Task details
Search the entries for lines that contain the word "agent", and report each one found.

Given records
Segment Open
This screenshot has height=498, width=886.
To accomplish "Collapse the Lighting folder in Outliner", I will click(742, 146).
Segment Closed
Segment Open
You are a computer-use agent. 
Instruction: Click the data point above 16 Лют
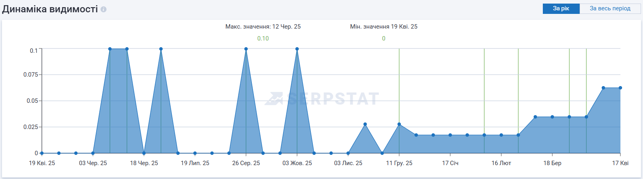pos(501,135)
Segment Closed
Segment Open
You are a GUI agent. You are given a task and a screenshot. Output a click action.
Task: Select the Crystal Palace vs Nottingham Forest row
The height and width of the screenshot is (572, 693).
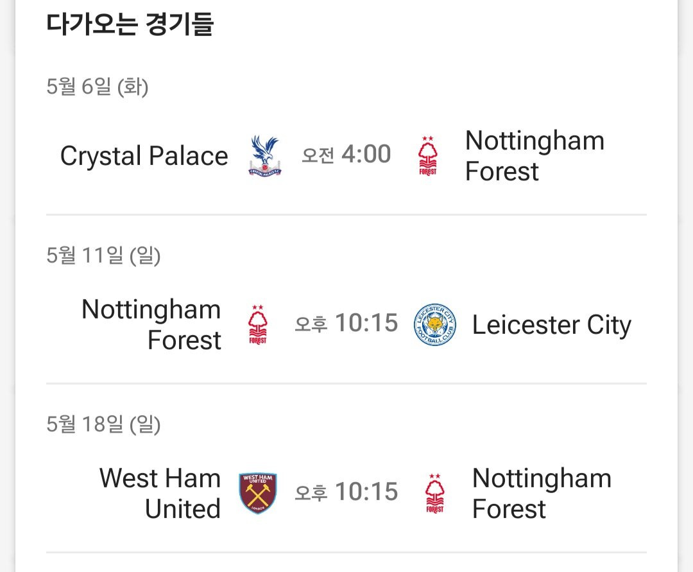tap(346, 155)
Segment Closed
Expected output
You are a computer-use agent. 
You are a GUI agent. You are given a task and a screenshot. Output a click action.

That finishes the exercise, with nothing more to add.